According to demographic characteristics in the study, mesalamine use was significantly higher in the UC compared to CD group (81% vs 10%, respectively). Due to the sample size of UC group an analysis of BMD according to mesalamine use probably could not have been performed nevertheless, the analysis would be highly informative. Hence, we postulate a question: could mesalamine use have contributed to lower risk of developing osteoporosis in UC compared to the CD cohort?
Krajcovicova et al observed no significant difference in the prevalence of low BMD in groups of patients with UC and CD. They observed that corticosteroid therapy and menopause had significant negative effects, whereas combined treatment with an anti-tumor necrosis factor (TNF) α agent and azathioprine had a significant positive effect on Δ BMD at the lumbar spine (BMDL) per year.
The study also showed that low BMI is a risk factor for reduced BMD. According to Fawzy et al and Steinschneider et al, increased BMD commonly reported in overweight women may be a result of soft tissue interference, further supporting addition of TBS as a screening method for osteoporosis in research and clinical practice.
An unexpected finding in this study is the lack of correlation between steroid use and BMD. Paggiosi et al demonstrated that TBS alone and BMDL in combination with TBS, but not BMDL alone were able to discriminate between glucocorticoid-treated and glucocorticoid-naïve women.

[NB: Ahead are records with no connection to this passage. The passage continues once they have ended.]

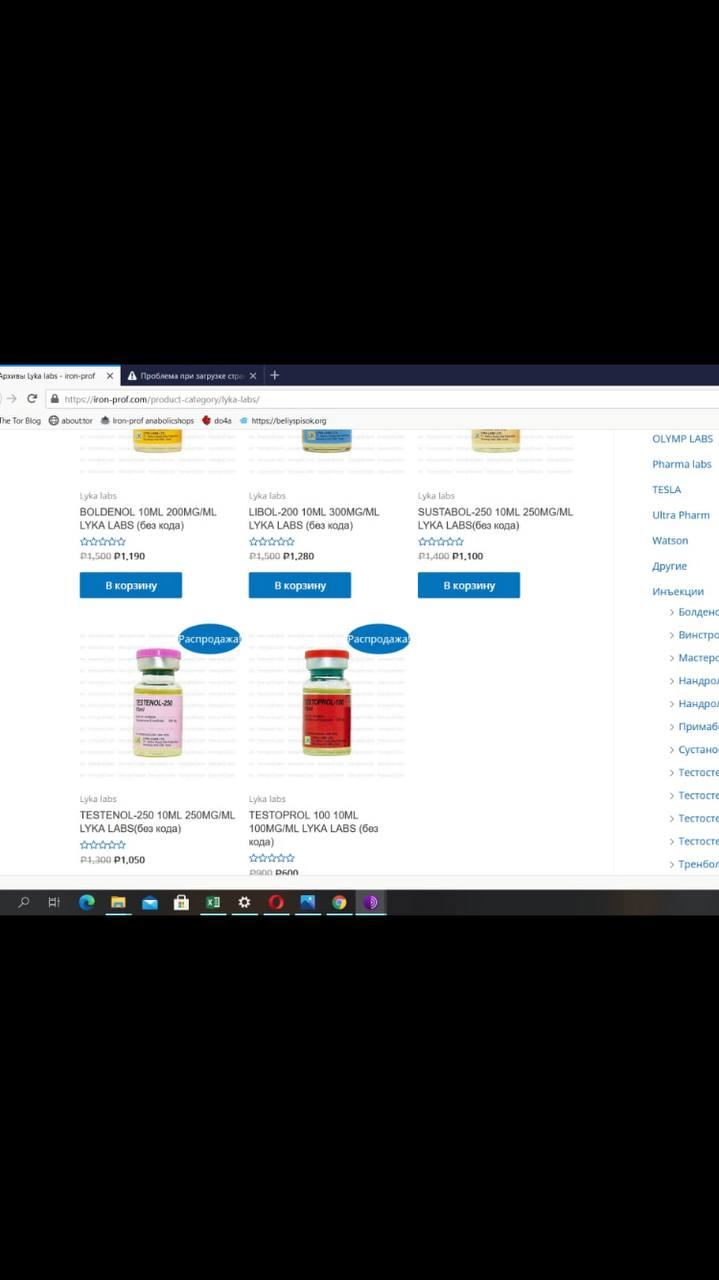
Task: Click the browser reload button
Action: pos(32,398)
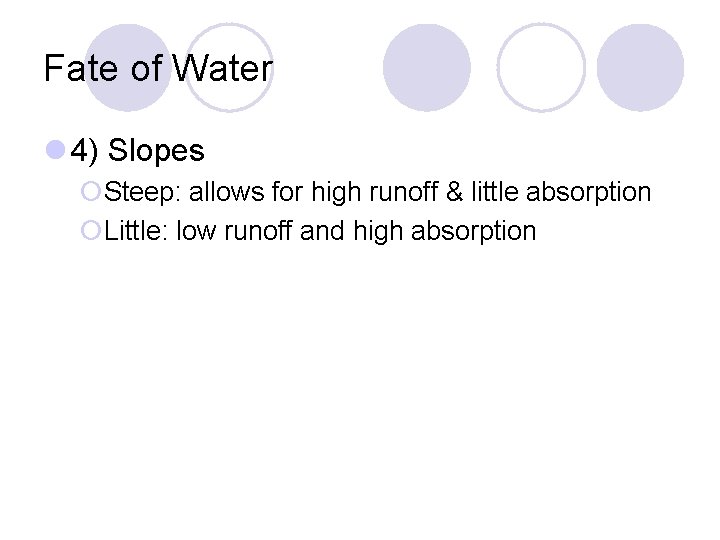Click the outlined circle between two filled circles on the right
The height and width of the screenshot is (540, 720).
point(541,67)
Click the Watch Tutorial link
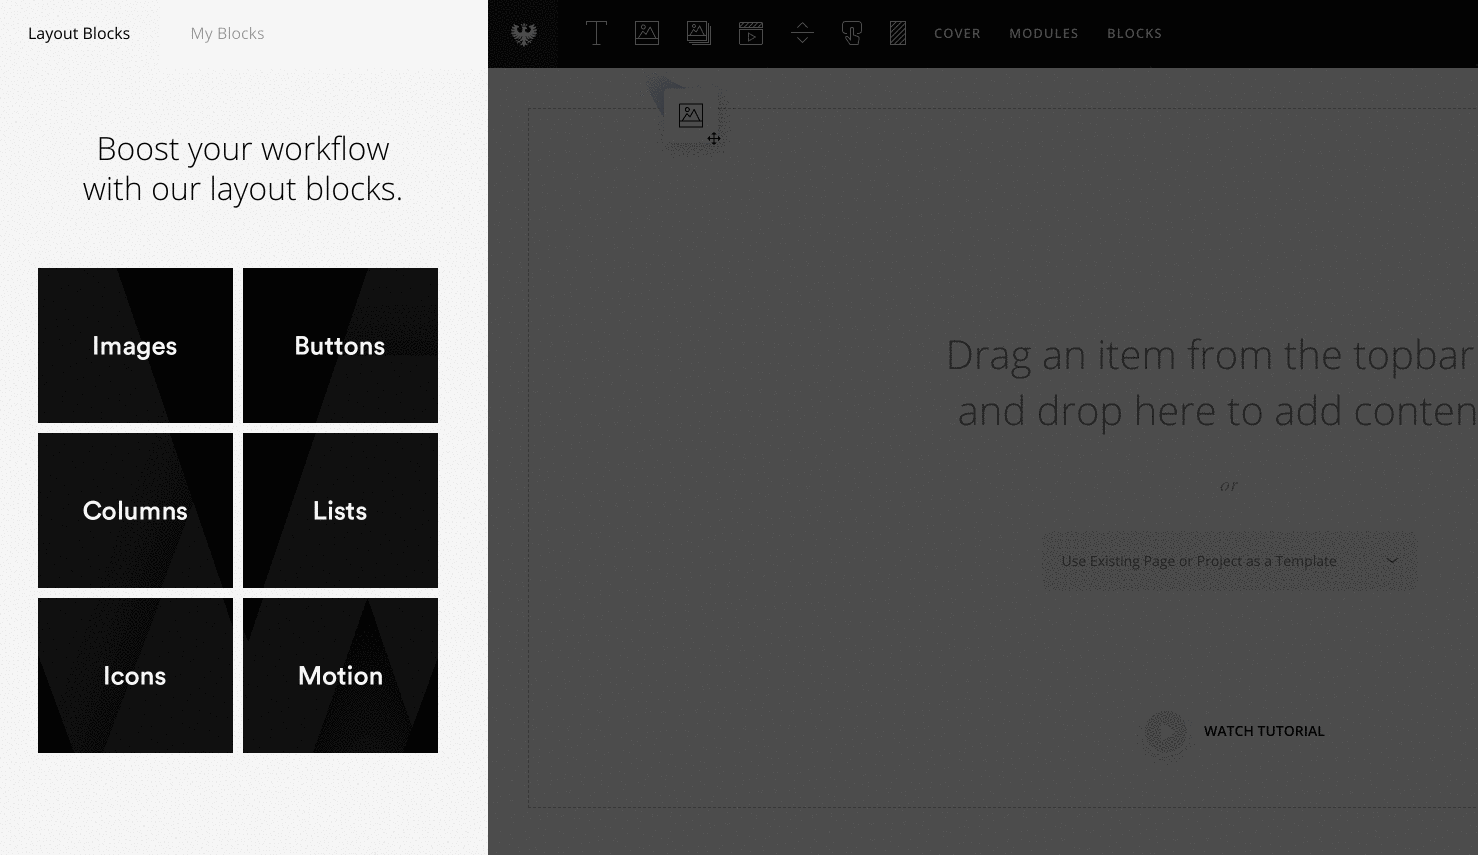 pyautogui.click(x=1263, y=731)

In the study by Gulyás et al TNF-α inhibition slowed down generalized bone loss in rheumatoid arthritis and ankylosing spondylitis. Effect of anti TNF therapy on bone metabolism was not confirmed by Ewid et al hence, the effect is questionable in IBD.
Addition of TBS would enable inclusion of individuals with normal BMD at increased fracture risk. In conclusion, by including both screening methods osteoporotic fracture risk in UC vs CD cohort could be assessed more accurately.